Delineation of an immunosuppressive gradient in hepatocellular carcinoma using high-dimensional proteomic and transcriptomic analyses

• Published in: Proceedings of the National Academy of Sciences - PNAS Vol. 114; no. 29; pp. E5900 - E5909
• Main Authors: Chew, Valerie, Lai, Liyun, Pan, Lu, Lim, Chun Jye, Li, Juntao, Ong, Raymond, Chua, Camillus, Leong, Jing Yao, Lim, Kiat Hon, Toh, Han Chong, Lee, Ser Yee, Chan, Chung Yip, Goh, Brian K. P., Chung, Alexander, Chow, Pierce K. H., Albani, Salvatore
• Format: Journal Article
• Language: English
• Published: United States National Academy of Sciences 18.07.2017
• Series: PNAS Plus
• Subjects: Antigen (tumor-associated); Antigens; Biological Sciences; CCL20 protein; CCR6 protein; CD223 antigen; CD4 antigen; CD8 antigen; Cell activation; Compartments; Composition effects; CXCL10 protein; CXCR3 protein; Cytometry; Dimensional analysis; Exhaustion; Foxp3 protein; Hepatocellular carcinoma; Immune system; Immunofluorescence; Immunological memory; Immunology; Immunoregulation; Immunosuppression; Immunotherapy; Leukocytes; Liver cancer; Lymphocytes; Lymphocytes T; Macrophages; Memory cells; Natural killer cells; PD-1 protein; PNAS Plus; Proteomics; Recruitment; Tissues; Tumor cells; Tumors; regulatory T cells; tumor microenvironment; CyTOF; hepatocellular carcinoma; resident memory T cells
• ISSN: 0027-8424; 1091-6490
• DOI: 10.1073/pnas.1706559114

The recent development of immunotherapy as a cancer treatment has proved effective over recent years, but the precise dynamics between the tumor microenvironment (TME), nontumor microenvironment (NTME), and the systemic immune system remain elusive.
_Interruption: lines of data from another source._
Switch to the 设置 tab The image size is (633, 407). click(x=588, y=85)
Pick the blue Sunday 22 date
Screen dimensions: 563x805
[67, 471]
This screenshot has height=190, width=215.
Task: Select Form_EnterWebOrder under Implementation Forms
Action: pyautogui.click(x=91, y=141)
Here, we interrogated these compartments in hepatocellular carcinoma (HCC) using high-dimensional proteomic and transcriptomic analyses. By time-of-flight mass cytometry, we found that the TME was enriched in regulatory T cells (Tregs), tissue resident memory CD8⁺ T cells (TRMs), resident natural killer cells (NKRs), and tumor-associated macrophages (TAMs). This finding was also validated with immunofluorescence staining on Foxp3⁺CD4⁺ and PD-1⁺ CD8⁺ T cells. Interestingly, Tregs and TRMs isolated from the TME expressed multiple markers for T-cell exhaustion, including PD-1, Lag-3, and Tim-3 compared with Tregs and TRMs isolated from the NTME. We found PD-1⁺ TRMs were the predominant T-cell subset responsive to anti–PD-1 treatment and significantly reduced in number with increasing HCC tumor progression. Furthermore, T-bet was identified as a key transcription factor, negatively correlated with PD-1 expression on memory CD8⁺ T cells, and the PD-1:T-bet ratio increased upon exposure to tumor antigens. Finally, transcriptomic analysis of tumor and adjacent nontumor tissues identified a chemotactic gradient for recruitment of TAMs and NKRs via CXCR3/CXCL10 and CCR6/CCL20 pathways, respectively. Taken together, these data confirm the existence of an immunosuppressive gradient across the TME, NTME, and peripheral blood in primary HCC that manipulates the activation status of tumor-infiltrating leukocytes and renders them immunocompromised against tumor cells. By understanding the immunologic composition of this gradient, more effective immunotherapeutics for HCC may be designed.